[Pixel coordinate grounding data]
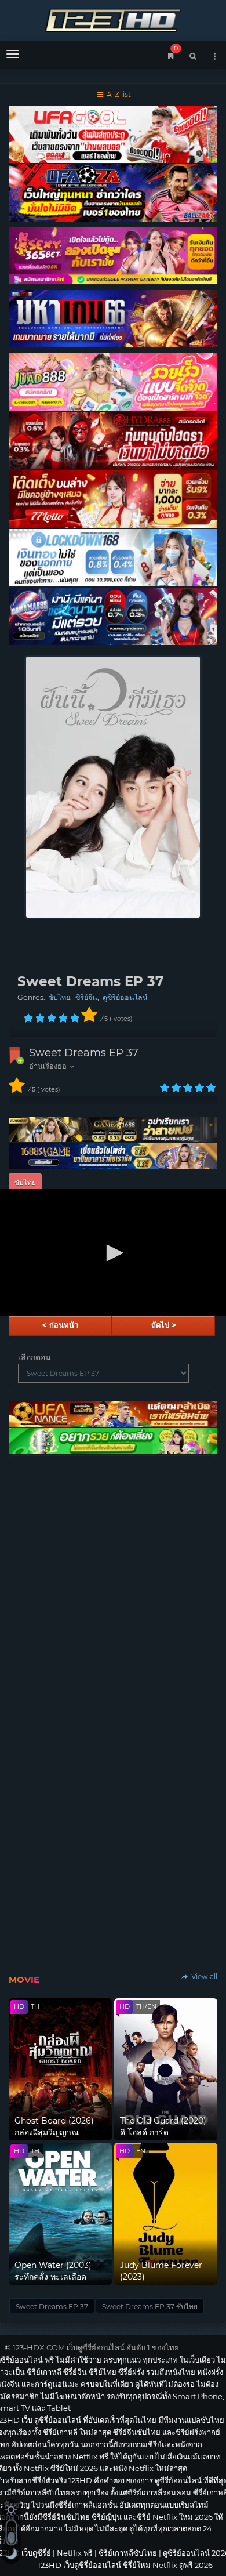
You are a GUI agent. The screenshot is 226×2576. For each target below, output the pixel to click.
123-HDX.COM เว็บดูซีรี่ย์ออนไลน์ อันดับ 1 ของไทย (96, 2347)
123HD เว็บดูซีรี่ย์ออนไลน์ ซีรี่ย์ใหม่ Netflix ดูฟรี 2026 (113, 19)
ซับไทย (59, 997)
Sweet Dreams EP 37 (83, 1052)
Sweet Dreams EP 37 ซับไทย (150, 2306)
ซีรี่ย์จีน (86, 997)
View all (203, 1976)
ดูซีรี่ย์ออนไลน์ (125, 997)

## What needs to be done
All entries above are to be set down word for word, and the pictures are to be left out.

## Written response
You are a GUI agent. The screenshot is 226×2576. For each target below, output the pixel to click.
123-HDX.COM เว็บดูซีรี่ย์ออนไลน์ อันดับ 1 ของไทย (96, 2347)
123HD เว็บดูซีรี่ย์ออนไลน์ ซีรี่ย์ใหม่ Netflix ดูฟรี 2026 (113, 19)
ซับไทย (59, 997)
Sweet Dreams EP 37 (83, 1052)
Sweet Dreams EP 37 ซับไทย (150, 2306)
ซีรี่ย์จีน (86, 997)
View all (203, 1976)
ดูซีรี่ย์ออนไลน์ (125, 997)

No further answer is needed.